Как моя страсть родилась, послушай, царица Селена.
Кожу на теле как будто покрасили в желтую краску,
Падал мой волос густой, и скоро остались от тела
Кожа да кости одни. И как я в ту пору лечилась!
Скольких старух я звала, что лечили от сглаза шептаньем!
Легче не стало ничуть мне, а время все дальше летело…
Как моя страсть родилась, послушай, царица Селена.
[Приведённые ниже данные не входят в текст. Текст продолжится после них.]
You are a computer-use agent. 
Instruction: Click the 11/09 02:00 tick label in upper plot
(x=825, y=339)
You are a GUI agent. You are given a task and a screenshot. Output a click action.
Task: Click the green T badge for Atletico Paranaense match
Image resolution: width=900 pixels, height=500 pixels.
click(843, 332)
(Перевод ?. Е. Грабарь-Пассек)
Третья идиллия знакомит нас с нимфой Амариллис и ее неприступной прелестью, четвертая — с пастухом Коридоном, седьмая — с поэтом-козопасом Ликидом: этим именам было суждено послужить еще тысячам поэтов от Вергилия до Теннисона. Феокрит идеализирует своих селян, разговаривающих на самом изысканном греческом языке; любой из них умеет слагать гекзаметры лучше Гомера, но мы приучаемся принимать их невероятные таланты за простительную условность, вслушиваясь в печальные мелодии их песен. Феокрит искупает искусственность своих героев запахом их одежды и непристойностями, порой срывающимися у них с языка; струя здорового юмора придает остроту их чувствительности и делает их людьми. В общем, это лучшие греческие стихи, написанные после Еврипида, единственный образчик эллинистической поэзии, сохранивший на себе дыхание жизни.